§ What this task involves
In full and without deviation, reproduce the records that follow.

*** Begin section ***

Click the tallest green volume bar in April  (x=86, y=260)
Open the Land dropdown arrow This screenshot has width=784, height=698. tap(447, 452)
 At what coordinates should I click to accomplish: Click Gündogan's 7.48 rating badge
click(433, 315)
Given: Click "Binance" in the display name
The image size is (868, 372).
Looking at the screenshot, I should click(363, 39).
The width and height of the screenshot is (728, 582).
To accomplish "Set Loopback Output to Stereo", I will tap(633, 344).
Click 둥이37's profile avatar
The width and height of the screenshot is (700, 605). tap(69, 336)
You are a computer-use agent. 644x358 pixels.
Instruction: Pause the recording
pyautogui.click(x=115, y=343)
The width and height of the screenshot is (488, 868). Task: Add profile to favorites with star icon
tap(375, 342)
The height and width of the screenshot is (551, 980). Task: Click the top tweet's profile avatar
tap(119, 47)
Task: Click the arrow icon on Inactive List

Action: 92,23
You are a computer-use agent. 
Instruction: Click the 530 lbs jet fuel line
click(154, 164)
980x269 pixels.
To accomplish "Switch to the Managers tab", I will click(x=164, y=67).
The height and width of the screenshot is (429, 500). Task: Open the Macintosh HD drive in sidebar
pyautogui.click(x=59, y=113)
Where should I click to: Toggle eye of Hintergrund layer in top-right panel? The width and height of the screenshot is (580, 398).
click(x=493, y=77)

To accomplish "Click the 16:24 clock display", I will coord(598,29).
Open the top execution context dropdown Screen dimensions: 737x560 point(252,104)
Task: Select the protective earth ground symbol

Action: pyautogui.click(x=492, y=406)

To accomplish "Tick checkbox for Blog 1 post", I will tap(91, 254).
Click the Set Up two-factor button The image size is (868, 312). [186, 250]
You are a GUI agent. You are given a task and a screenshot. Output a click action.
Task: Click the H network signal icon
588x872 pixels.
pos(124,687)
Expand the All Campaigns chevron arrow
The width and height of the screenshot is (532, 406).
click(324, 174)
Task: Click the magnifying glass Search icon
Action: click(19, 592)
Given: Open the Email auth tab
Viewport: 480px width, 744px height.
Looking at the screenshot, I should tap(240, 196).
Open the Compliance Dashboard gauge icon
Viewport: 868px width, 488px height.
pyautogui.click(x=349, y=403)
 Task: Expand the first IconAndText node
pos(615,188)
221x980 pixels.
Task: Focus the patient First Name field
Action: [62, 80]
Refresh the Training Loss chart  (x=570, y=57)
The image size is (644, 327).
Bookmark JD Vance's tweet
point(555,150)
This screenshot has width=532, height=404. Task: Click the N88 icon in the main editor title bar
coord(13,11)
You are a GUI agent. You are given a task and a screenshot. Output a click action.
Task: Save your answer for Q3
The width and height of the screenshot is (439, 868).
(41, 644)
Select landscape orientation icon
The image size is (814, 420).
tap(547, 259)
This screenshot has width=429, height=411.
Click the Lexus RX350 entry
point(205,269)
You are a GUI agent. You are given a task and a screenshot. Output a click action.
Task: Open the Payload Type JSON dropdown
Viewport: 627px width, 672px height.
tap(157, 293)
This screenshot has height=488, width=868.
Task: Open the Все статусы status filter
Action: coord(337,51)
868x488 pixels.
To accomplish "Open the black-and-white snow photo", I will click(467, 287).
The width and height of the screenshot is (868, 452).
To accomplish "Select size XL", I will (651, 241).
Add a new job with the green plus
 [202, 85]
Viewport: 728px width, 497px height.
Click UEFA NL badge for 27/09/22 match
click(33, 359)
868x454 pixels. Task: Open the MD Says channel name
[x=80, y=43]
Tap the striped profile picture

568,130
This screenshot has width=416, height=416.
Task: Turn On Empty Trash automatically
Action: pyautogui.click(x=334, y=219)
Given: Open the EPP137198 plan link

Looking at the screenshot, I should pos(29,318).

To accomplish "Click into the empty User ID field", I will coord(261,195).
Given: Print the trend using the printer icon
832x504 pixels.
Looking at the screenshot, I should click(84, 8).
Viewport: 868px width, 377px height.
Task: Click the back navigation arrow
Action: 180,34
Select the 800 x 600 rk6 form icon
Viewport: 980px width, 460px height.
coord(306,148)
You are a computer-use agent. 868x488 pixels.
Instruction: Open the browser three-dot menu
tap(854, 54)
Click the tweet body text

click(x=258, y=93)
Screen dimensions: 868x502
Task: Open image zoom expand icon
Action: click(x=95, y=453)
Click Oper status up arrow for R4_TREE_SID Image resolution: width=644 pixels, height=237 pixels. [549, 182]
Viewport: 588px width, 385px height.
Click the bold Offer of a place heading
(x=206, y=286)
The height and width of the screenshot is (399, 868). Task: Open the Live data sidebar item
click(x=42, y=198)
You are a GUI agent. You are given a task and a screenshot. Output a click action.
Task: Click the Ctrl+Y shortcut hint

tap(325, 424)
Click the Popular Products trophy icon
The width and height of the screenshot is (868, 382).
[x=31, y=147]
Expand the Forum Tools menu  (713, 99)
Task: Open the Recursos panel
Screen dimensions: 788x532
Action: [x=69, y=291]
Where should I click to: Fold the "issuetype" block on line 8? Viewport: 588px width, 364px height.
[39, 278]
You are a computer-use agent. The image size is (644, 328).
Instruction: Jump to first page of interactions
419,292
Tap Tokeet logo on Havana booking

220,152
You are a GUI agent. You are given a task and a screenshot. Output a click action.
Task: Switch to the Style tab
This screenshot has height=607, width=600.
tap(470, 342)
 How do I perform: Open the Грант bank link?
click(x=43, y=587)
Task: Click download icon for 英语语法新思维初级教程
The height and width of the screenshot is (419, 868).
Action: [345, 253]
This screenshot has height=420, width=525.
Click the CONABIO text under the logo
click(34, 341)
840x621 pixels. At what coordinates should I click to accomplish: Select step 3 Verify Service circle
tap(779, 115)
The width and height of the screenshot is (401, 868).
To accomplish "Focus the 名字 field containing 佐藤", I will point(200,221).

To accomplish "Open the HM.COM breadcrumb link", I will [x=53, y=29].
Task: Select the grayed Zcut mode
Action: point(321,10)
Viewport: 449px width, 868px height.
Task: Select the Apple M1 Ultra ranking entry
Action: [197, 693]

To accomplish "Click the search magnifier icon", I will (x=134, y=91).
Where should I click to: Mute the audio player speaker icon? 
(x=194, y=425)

*** End section ***

§ Exercise solution
Click the tallest green volume bar in April  (x=86, y=260)
Open the Land dropdown arrow This screenshot has width=784, height=698. tap(447, 452)
 At what coordinates should I click to accomplish: Click Gündogan's 7.48 rating badge
click(433, 315)
Given: Click "Binance" in the display name
The image size is (868, 372).
Looking at the screenshot, I should click(363, 39).
The width and height of the screenshot is (728, 582).
To accomplish "Set Loopback Output to Stereo", I will tap(633, 344).
Click 둥이37's profile avatar
The width and height of the screenshot is (700, 605). tap(69, 336)
You are a computer-use agent. 644x358 pixels.
Instruction: Pause the recording
pyautogui.click(x=115, y=343)
The width and height of the screenshot is (488, 868). Task: Add profile to favorites with star icon
tap(375, 342)
The height and width of the screenshot is (551, 980). Task: Click the top tweet's profile avatar
tap(119, 47)
Task: Click the arrow icon on Inactive List

Action: 92,23
You are a computer-use agent. 
Instruction: Click the 530 lbs jet fuel line
click(154, 164)
980x269 pixels.
To accomplish "Switch to the Managers tab", I will click(x=164, y=67).
The height and width of the screenshot is (429, 500). Task: Open the Macintosh HD drive in sidebar
pyautogui.click(x=59, y=113)
Where should I click to: Toggle eye of Hintergrund layer in top-right panel? The width and height of the screenshot is (580, 398).
click(x=493, y=77)

To accomplish "Click the 16:24 clock display", I will coord(598,29).
Open the top execution context dropdown Screen dimensions: 737x560 point(252,104)
Task: Select the protective earth ground symbol

Action: pyautogui.click(x=492, y=406)

To accomplish "Tick checkbox for Blog 1 post", I will tap(91, 254).
Click the Set Up two-factor button The image size is (868, 312). [186, 250]
You are a GUI agent. You are given a task and a screenshot. Output a click action.
Task: Click the H network signal icon
588x872 pixels.
pos(124,687)
Expand the All Campaigns chevron arrow
The width and height of the screenshot is (532, 406).
click(324, 174)
Task: Click the magnifying glass Search icon
Action: click(19, 592)
Given: Open the Email auth tab
Viewport: 480px width, 744px height.
Looking at the screenshot, I should tap(240, 196).
Open the Compliance Dashboard gauge icon
Viewport: 868px width, 488px height.
pyautogui.click(x=349, y=403)
 Task: Expand the first IconAndText node
pos(615,188)
221x980 pixels.
Task: Focus the patient First Name field
Action: [62, 80]
Refresh the Training Loss chart  (x=570, y=57)
The image size is (644, 327).
Bookmark JD Vance's tweet
point(555,150)
This screenshot has width=532, height=404. Task: Click the N88 icon in the main editor title bar
coord(13,11)
You are a GUI agent. You are given a task and a screenshot. Output a click action.
Task: Save your answer for Q3
The width and height of the screenshot is (439, 868).
(41, 644)
Select landscape orientation icon
The image size is (814, 420).
tap(547, 259)
This screenshot has width=429, height=411.
Click the Lexus RX350 entry
point(205,269)
You are a GUI agent. You are given a task and a screenshot. Output a click action.
Task: Open the Payload Type JSON dropdown
Viewport: 627px width, 672px height.
tap(157, 293)
This screenshot has height=488, width=868.
Task: Open the Все статусы status filter
Action: coord(337,51)
868x488 pixels.
To accomplish "Open the black-and-white snow photo", I will click(467, 287).
The width and height of the screenshot is (868, 452).
To accomplish "Select size XL", I will (651, 241).
Add a new job with the green plus
 [202, 85]
Viewport: 728px width, 497px height.
Click UEFA NL badge for 27/09/22 match
click(33, 359)
868x454 pixels. Task: Open the MD Says channel name
[x=80, y=43]
Tap the striped profile picture

568,130
This screenshot has width=416, height=416.
Task: Turn On Empty Trash automatically
Action: pyautogui.click(x=334, y=219)
Given: Open the EPP137198 plan link

Looking at the screenshot, I should pos(29,318).

To accomplish "Click into the empty User ID field", I will coord(261,195).
Given: Print the trend using the printer icon
832x504 pixels.
Looking at the screenshot, I should click(84, 8).
Viewport: 868px width, 377px height.
Task: Click the back navigation arrow
Action: 180,34
Select the 800 x 600 rk6 form icon
Viewport: 980px width, 460px height.
coord(306,148)
You are a computer-use agent. 868x488 pixels.
Instruction: Open the browser three-dot menu
tap(854, 54)
Click the tweet body text

click(x=258, y=93)
Screen dimensions: 868x502
Task: Open image zoom expand icon
Action: click(x=95, y=453)
Click Oper status up arrow for R4_TREE_SID Image resolution: width=644 pixels, height=237 pixels. [549, 182]
Viewport: 588px width, 385px height.
Click the bold Offer of a place heading
(x=206, y=286)
The height and width of the screenshot is (399, 868). Task: Open the Live data sidebar item
click(x=42, y=198)
You are a GUI agent. You are given a task and a screenshot. Output a click action.
Task: Click the Ctrl+Y shortcut hint

tap(325, 424)
Click the Popular Products trophy icon
The width and height of the screenshot is (868, 382).
[x=31, y=147]
Expand the Forum Tools menu  (713, 99)
Task: Open the Recursos panel
Screen dimensions: 788x532
Action: [x=69, y=291]
Where should I click to: Fold the "issuetype" block on line 8? Viewport: 588px width, 364px height.
[39, 278]
You are a computer-use agent. The image size is (644, 328).
Instruction: Jump to first page of interactions
419,292
Tap Tokeet logo on Havana booking

220,152
You are a GUI agent. You are given a task and a screenshot. Output a click action.
Task: Switch to the Style tab
This screenshot has height=607, width=600.
tap(470, 342)
 How do I perform: Open the Грант bank link?
click(x=43, y=587)
Task: Click download icon for 英语语法新思维初级教程
The height and width of the screenshot is (419, 868).
Action: [345, 253]
This screenshot has height=420, width=525.
Click the CONABIO text under the logo
click(34, 341)
840x621 pixels. At what coordinates should I click to accomplish: Select step 3 Verify Service circle
tap(779, 115)
The width and height of the screenshot is (401, 868).
To accomplish "Focus the 名字 field containing 佐藤", I will point(200,221).

To accomplish "Open the HM.COM breadcrumb link", I will [x=53, y=29].
Task: Select the grayed Zcut mode
Action: point(321,10)
Viewport: 449px width, 868px height.
Task: Select the Apple M1 Ultra ranking entry
Action: [197, 693]

To accomplish "Click the search magnifier icon", I will (x=134, y=91).
Where should I click to: Mute the audio player speaker icon? 
(x=194, y=425)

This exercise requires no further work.